Antony Lattier : Suite de la saison des élections sur le continent : dimanche dernier, on a voté en Tanzanie et en Côte d’Ivoire pour élire un chef de l’Etat, et au Congo-Brazzaville, pour modifier la Constitution. Les résultats ne semblent avoir surpris personne.
Jean-Baptiste Placca : Il y avait tout de même un peu de suspense en Tanzanie, même si c’est finalement le candidat du parti de Julius Nyerere, qui a été proclamé vainqueur. Ces résultats ont été un peu chahutés par son adversaire de l’opposition, mais l’affaire semble bien réglée, en effet. En Côte d’Ivoire, Alassane Ouattara l’a emporté avec 83,6% des voix, et là, manifestement, ni sa victoire ni son score ne semblent avoir surpris, et ses adversaires s’en accommodent, presque sans broncher.
Venant après la réélection, dès le premier tour, d’Alpha Condé en Guinée, la victoire écrasante d’Alassane Ouattara, président sortant, remet à l’ordre du jour cette question, qui est de celles que personne n’ose poser, mais qui interpelle des millions d’Africains : pourquoi ne pas considérer que chaque mandat conquis donne automatiquement droit à un second, dans la mesure où, après le second, ils consentent à s’en aller ? Plus concrètement, est-il vraiment nécessaire de perdre du temps et de dépenser des centaines de millions de francs CFA, sinon des milliards, pour organiser des élections dont le sortant sort fatalement vainqueur ? La terrible vérité étant que ledit sortant dispose, presque partout, de moyens colossaux, alors que ses adversaires font campagne avec presque rien. Dans bien des cas, le sortant détient aussi les clés de la liste électorale, et même du matériel électoral, y compris des ordinateurs et ce que l’on y installe.
Ce que vous décrivez-là n’est caractéristique que des pays où la démocratie peine à se consolider. En mars dernier, un président sortant a été battu au Nigeria !

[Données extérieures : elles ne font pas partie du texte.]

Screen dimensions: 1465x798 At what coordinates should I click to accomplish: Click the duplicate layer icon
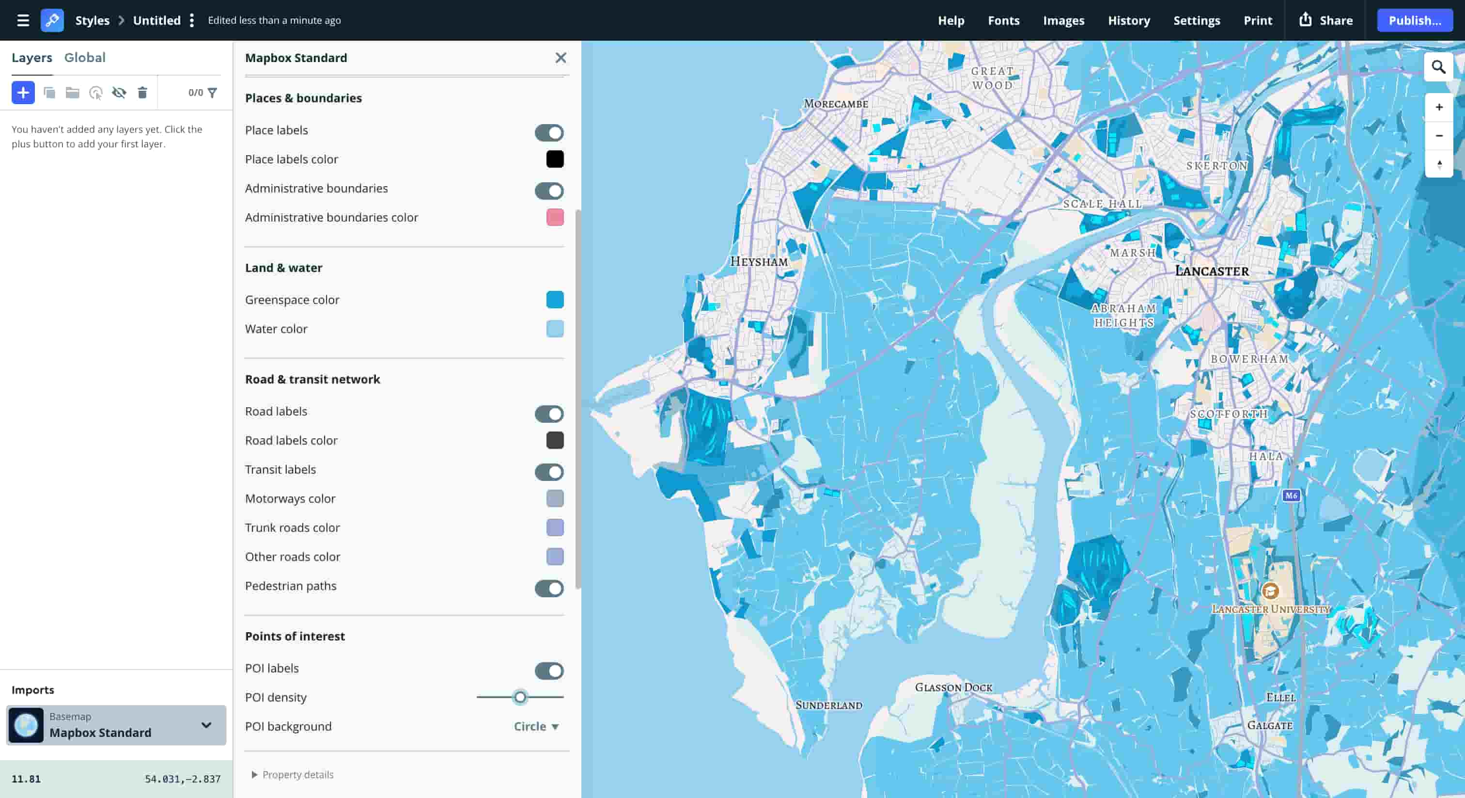point(49,92)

C’est une admirable exception, et vous avez raison, il faut la saluer. Peut-être aurait-il fallu préciser que la fatalité de la victoire du sortant caractérise davantage notre Afrique francophone - appelons-la ainsi - que les pays anglophones ou lusophones. A l’exception notable de Robert Mugabe, au Zimbabwe, et de Yaya Jammeh, en Gambie, les pays où la démocratie peine à s’ancrer se recrutent davantage chez les francophones que chez les autres. En Côte d’Ivoire, il y a cinq ans, le sortant s’était proclamé vainqueur et avait, dans la foulée, prêté serment, avant d’être cerné, puis défait par une guerre qui a fait quelques 3 000 morts. Depuis, d’autres sortants se sont proclamés vainqueurs, de manière scandaleusement douteuse, et on les a laissé faire. Bref, la victoire des sortants dont il est question n’est pas toujours le reflet du choix des électeurs.
Alors, dans quelle catégorie faut-il ranger la Côte d’Ivoire de 2015 ?

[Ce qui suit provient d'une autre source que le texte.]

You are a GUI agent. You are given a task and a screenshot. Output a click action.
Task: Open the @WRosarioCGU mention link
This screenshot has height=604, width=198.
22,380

Le sortant, contrairement à ce qu’il a affirmé ici et là, a mis les cinq dernières années à profit, pour affaiblir ses concurrents. C’est du travail scientifique ! Toute l’opposition a été laminée, et ceux qui ont abandonné le combat, parfois in extrémis, ont été bien inspirés. Car toute candidature face à Alassane Ouattara était un passeport pour l’humiliation. Avez-vous vu comme aucun des candidats écrasés n’a contesté les résultats ? Chacun a trouvé les arguments pour expliquer sa défaite, mais personne n’a dit qu’on lui a volé des voix, ou qu’il y a eu bourrage d’urnes dans un seul bureau de vote ! C’est presque inquiétant pour la démocratie, un tel score, sans que qui que ce soit ne bronche ou proteste.
Alassane Ouattara, lui, explique sa victoire écrasante par le fait que ses concitoyens sont satisfaits de son bilan.

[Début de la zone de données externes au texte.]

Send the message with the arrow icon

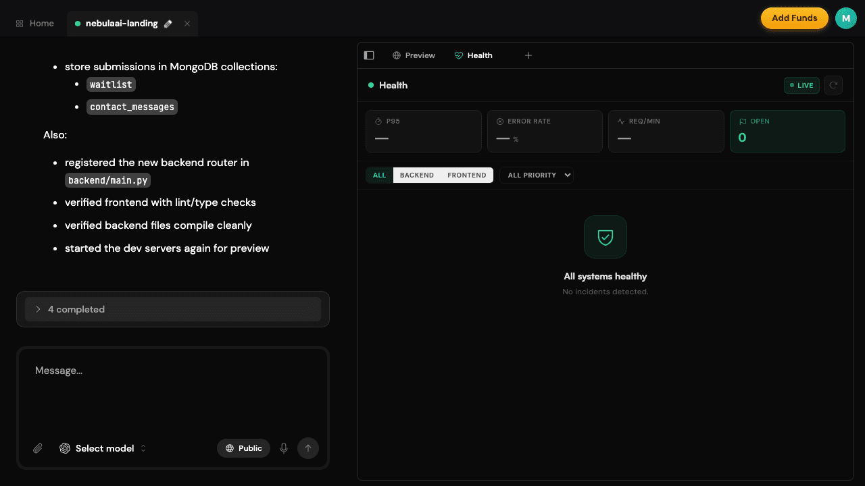(x=308, y=448)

En 1996, au Bénin, Nicéphore Soglo avait un excellent bilan, sur le plan économique, mais il a été battu. Même avec un bon bilan, 83,6% des voix, dès le premier tour, est un score inquiétant. Pour le vainqueur lui-même, et pour la démocratie.
Il est vrai que ce peuple, couvé par Félix Houphouët-Boigny, lui-même couvé par la France qui avait tellement besoin de montrer une vitrine prospère dans ses ex-colonies, ce peuple n’avait pas l’habitude des privations, et encore moins de la violence politique. Le sentiment d’un mieux-être, ces cinq dernières années, n’est pas feint. La rancœur des vaincus de 2010 ne s’entend peut-être pas dans les salons des villas cossues de Cocody. Elle existe pourtant.